## [ASSIGNMENT]
The answer must consist solely of the line that contains "Widerrufsrecht (199, 955)" and all subsequent lines of the data, each reproduced exactly.

SUPPLIED INFORMATION Start Marker

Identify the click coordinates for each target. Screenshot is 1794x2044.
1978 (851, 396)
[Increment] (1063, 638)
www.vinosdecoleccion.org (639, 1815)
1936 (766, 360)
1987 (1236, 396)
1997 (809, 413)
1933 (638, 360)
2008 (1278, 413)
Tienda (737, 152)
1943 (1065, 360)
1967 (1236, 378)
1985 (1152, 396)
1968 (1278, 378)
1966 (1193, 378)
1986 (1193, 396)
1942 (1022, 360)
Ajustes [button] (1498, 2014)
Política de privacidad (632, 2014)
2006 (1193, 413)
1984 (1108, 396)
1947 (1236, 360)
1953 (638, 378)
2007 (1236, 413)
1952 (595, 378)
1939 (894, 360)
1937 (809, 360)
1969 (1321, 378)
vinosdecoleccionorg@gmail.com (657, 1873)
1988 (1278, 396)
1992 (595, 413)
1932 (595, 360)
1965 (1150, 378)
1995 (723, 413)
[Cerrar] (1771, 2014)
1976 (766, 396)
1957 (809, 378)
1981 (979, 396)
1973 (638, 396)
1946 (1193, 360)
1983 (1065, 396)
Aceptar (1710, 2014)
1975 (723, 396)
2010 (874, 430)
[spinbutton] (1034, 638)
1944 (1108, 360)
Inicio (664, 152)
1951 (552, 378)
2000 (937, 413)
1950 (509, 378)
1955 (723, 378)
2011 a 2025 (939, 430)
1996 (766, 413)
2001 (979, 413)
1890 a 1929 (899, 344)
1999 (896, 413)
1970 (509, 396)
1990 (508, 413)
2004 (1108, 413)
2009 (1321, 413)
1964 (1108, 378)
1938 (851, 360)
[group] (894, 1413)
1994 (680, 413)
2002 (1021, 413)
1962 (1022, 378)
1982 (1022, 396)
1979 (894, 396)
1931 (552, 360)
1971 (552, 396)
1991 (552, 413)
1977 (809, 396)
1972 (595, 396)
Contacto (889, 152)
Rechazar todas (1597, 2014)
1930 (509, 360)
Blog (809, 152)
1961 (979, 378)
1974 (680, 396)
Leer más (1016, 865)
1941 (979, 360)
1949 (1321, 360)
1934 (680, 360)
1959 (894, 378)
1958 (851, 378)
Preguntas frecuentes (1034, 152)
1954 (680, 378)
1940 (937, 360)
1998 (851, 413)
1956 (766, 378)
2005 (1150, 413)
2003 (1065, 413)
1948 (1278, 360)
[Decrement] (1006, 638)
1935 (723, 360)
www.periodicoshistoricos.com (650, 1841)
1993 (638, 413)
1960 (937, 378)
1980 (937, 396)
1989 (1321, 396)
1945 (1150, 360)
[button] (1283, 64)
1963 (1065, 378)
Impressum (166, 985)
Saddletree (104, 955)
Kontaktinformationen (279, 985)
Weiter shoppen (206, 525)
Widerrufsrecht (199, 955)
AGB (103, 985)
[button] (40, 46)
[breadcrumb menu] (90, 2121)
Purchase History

SUPPLIED INFORMATION End Marker

## [RESPONSE]
Widerrufsrecht (199, 955)
AGB (103, 985)
[button] (40, 46)
[breadcrumb menu] (90, 2121)
Purchase History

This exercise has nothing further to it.